# TBH just threw a little swarm



## mooman (May 19, 2008)

Maybe 1-200 bees and a queen (not hard to find in a swarm that size). I'll be honest I have been a very absentee beekeeper. Have been meaning to make an end of the season inspection but really haven't been in there since pulling out a few lbs of honey in june.

Why would they do this?
What should I look for?
Is there anything to be done about it (its just hanging out on the leg of the hive)?


----------



## AverageJo (Sep 24, 2010)

Let me get this straight... The queen and about 200 bees are outside the hive just hanging out on the leg?? Are you sure it's the queen and not a drone? Could it just be bearding? Is there plenty of room yet in your hive? Good stores? It seems strange that they're that close to the hive. If they were going to swarm, I would have thought they'd leave and not just cluster on the leg. Seems also very late in the year for a swarm, but then I'm in cold weather where they seriously reduce their numbers, especially drones at this time. I'll be interested to see what other advice you get here as I don't have any.... sorry....


----------



## mooman (May 19, 2008)

Definatly a queen. Yes just sitting on the leg (still this morning). Going to inspect the hive today, but not sure what to even look for.


----------



## alleyyooper (Apr 22, 2005)

Look for queen cells and drones to mate them.
Get the swarm in a box or some thing.

 Al


----------



## mooman (May 19, 2008)

Well I looked inside today. Hive was totally cleared out. Looked like the bees that were left were eating the last of the stores (maybe robbing). My other hive was in the same state. I had been very busy the past couple months and was being very hands off. 

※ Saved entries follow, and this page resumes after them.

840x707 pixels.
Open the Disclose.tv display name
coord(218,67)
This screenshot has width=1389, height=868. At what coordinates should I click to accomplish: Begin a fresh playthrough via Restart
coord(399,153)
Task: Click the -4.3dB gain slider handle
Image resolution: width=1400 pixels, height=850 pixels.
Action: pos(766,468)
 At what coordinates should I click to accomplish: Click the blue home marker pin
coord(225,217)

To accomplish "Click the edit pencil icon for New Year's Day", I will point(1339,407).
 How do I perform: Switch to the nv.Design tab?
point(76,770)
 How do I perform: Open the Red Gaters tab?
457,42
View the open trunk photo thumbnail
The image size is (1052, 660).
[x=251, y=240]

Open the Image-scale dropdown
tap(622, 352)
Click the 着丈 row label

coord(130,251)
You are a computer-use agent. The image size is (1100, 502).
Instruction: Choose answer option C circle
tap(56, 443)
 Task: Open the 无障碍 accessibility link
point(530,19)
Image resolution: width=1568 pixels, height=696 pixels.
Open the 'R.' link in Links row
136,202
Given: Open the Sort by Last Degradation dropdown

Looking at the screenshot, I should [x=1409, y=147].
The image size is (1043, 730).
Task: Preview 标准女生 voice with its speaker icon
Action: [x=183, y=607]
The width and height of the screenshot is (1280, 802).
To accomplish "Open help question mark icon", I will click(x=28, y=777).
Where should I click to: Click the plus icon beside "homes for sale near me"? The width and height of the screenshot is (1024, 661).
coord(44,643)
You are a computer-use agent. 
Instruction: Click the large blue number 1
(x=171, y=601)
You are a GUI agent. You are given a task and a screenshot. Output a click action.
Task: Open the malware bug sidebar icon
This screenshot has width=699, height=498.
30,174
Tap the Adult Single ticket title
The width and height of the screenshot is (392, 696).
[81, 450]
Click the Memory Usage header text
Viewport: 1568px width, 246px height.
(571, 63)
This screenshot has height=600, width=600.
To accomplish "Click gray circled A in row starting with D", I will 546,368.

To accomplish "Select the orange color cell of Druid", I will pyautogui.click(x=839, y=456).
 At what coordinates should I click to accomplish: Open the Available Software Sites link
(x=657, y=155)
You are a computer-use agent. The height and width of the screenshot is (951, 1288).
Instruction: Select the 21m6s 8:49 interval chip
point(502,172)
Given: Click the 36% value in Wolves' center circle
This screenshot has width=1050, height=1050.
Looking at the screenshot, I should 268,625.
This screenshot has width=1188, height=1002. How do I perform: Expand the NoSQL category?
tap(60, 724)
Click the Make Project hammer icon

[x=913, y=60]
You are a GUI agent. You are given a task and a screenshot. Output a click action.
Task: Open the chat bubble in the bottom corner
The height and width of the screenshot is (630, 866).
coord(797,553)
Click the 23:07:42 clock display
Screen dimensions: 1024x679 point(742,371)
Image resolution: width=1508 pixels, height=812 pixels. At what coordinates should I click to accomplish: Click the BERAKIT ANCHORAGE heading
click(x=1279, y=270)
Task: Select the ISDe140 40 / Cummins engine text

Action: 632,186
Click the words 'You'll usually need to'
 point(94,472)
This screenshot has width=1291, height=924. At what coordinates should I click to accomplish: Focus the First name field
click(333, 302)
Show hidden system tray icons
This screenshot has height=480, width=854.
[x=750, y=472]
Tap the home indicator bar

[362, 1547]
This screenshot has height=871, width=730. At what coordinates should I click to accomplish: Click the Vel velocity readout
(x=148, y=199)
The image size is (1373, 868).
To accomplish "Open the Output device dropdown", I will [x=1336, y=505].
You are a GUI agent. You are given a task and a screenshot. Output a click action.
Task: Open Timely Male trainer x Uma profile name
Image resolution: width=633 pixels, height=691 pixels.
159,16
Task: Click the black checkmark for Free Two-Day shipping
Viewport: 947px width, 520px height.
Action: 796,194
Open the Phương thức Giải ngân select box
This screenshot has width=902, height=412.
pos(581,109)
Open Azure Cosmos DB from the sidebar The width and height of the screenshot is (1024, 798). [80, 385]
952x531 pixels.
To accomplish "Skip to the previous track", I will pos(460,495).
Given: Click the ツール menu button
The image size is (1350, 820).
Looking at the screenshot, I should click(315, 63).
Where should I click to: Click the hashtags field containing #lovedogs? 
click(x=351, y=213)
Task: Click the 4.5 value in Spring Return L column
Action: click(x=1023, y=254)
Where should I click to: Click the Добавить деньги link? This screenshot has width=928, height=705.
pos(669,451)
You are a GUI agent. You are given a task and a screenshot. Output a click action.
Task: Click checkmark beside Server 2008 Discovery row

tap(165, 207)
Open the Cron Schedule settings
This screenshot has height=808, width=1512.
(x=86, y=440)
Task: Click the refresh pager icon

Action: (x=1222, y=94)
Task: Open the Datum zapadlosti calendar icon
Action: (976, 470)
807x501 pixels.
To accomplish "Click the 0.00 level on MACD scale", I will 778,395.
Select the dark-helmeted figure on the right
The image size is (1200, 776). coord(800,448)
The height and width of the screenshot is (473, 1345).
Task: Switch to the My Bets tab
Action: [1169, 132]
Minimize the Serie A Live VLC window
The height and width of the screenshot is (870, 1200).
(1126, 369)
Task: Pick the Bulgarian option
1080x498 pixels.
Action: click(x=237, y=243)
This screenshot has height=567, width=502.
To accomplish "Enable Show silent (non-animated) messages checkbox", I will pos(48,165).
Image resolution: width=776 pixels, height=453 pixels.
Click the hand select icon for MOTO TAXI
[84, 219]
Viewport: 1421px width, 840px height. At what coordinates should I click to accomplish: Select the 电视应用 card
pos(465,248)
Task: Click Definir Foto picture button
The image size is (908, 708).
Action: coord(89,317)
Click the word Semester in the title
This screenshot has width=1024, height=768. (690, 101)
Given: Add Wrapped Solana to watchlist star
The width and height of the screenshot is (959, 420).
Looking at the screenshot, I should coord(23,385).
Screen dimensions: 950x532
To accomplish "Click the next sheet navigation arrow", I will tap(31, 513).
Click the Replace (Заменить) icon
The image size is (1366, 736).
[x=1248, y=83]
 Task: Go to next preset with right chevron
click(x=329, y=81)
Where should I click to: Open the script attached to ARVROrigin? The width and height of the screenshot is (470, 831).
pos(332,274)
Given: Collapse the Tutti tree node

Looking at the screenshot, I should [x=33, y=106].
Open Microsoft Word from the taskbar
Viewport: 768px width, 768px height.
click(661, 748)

This was the colonies second summer. Last year they went like gangbusters. Early this summer they seemed strong too. I never used any pest contol measures though. Very depressing. Anything I can look for to give me an idea what did it? What do I do with the hives (tbh with nice straight natural comb) over the winter?


----------



## alleyyooper (Apr 22, 2005)

Feed syrup to that little swarm and try to keep them alive.

Probably look for a source for a nuc or package to start over next spring. 
Freeze the comb 24hr and store it in a nice cool dark place. Putting some para moth with them would be a good idea too.

Another choise is to melt it down in a double boiler and sell the wax.

 Al


----------